My approach may seem weird, so any possible approach to this question is welcome.
Thank you all.
 A: Yes, the center of this group is trivial. This can be seen by viewing it as a free product with amalgamation, and using the corresponding action on the Bass-Serre tree. (I guess you could also apply the normal form theorem for free products with amalgamation, but that is less fun.)
So, $G$ decomposes as $(F(a, b)\times\langle z_1\rangle)\ast_{z_1=[c, d], z_2=[a, b]}(F(c, d)\times\langle z_2\rangle)$, and let $\Gamma$ be the Bass-Serre tree of this decomposition, so $G$ acts on $\Gamma$ such that $G_1:=F(a, b)\times\langle z_1\rangle$ and $G_2:=F(c, d)\times\langle z_2\rangle$ fix adjacent vertices $v_1, v_2$, and the edge between them is fixed by the subgroup $H:=\langle z_1, z_2\rangle\cong\mathbb{Z}^2$.

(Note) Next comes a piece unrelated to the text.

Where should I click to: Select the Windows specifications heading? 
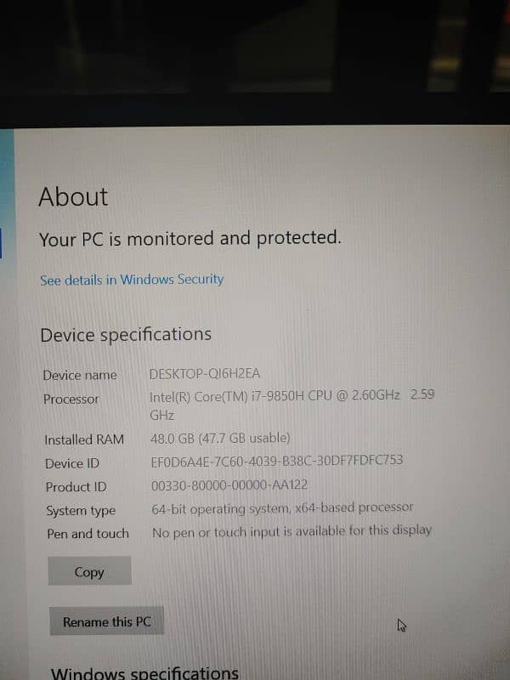click(x=145, y=672)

Consider $x\in Z(G)$. Letting $i=1, 2$, as $H\lneq G_i$ there exists $g_i\in G_i$ such that the only part of $\Gamma$ fixed by $g_i$ is $v_i$. Now,
$$
(v_i\cdot x)\cdot g_i=v_i\cdot xg_i=v_i\cdot g_ix=v_i\cdot x
$$
and so $g_i$ fixes $v_i\cdot x$. As $g_i$ only fixes the vertex $v_i$ we have that $v_i\cdot x=v_i$, so $x$ fixes $v_i$ for $i=1, 2$. Hence, $x$ fixes the edge between $v_1$ and $v_2$, and so $x\in H$. Therefore, $x\in (H\cap Z(G_1))\cap (H\cap Z(G_2))=\langle z_1\rangle\cap\langle z_2\rangle$, and so $x$ is the identity. Hence, $Z(G)$ is trivial as claimed.